Preventing Bias in Generative AI: Ensuring Models’ Fairness

There’s no doubt generative AI is taking the world by storm. There’s tons of buzz and excitement around it, and we discover new and new ways of utilizing it nearly every day. More and more businesses are investing in Gen-AI-powered solutions (according to MarketsandMarkets, the market value for generative AI is expected to hit 51.8 billion by 2028), some to use it internally and boost their operations, others to be the first ones to release groundbreaking features and products to the market.

But as the excitement and scale of investment grow, also many concerns arise. The more we learn about this fine new technology, the more we realize it comes with certain downsides and risks that need addressing if we want this tech transformation to actually benefit humanity.

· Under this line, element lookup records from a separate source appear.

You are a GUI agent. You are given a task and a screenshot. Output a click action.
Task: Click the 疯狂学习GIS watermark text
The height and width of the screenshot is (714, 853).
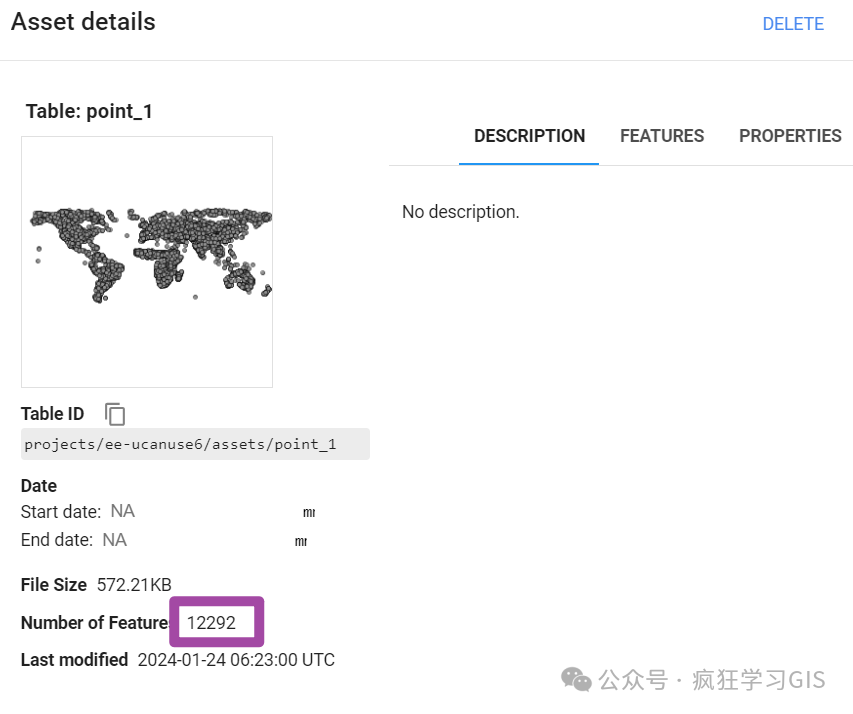pyautogui.click(x=759, y=680)
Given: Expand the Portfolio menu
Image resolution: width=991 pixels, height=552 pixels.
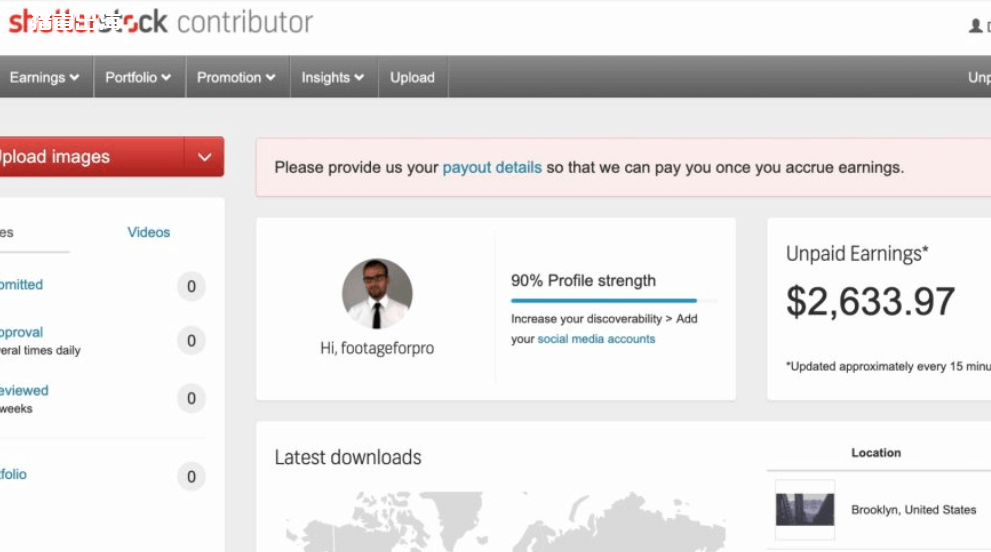Looking at the screenshot, I should (x=138, y=77).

One of those big worries, along with data privacy, data security, and IP rights, is the matter of bias in generative AI. Sadly, although Gen AI has been widely used for barely a few months, there are already numerous examples of highly biased AI-generated outputs. And while in the case of data privacy, data security, and IP rights, the solution seems pretty obvious — we “just” need to come up with the right laws and regulations for them — solving the problem of bias doesn’t look obvious at all. And the threat is serious.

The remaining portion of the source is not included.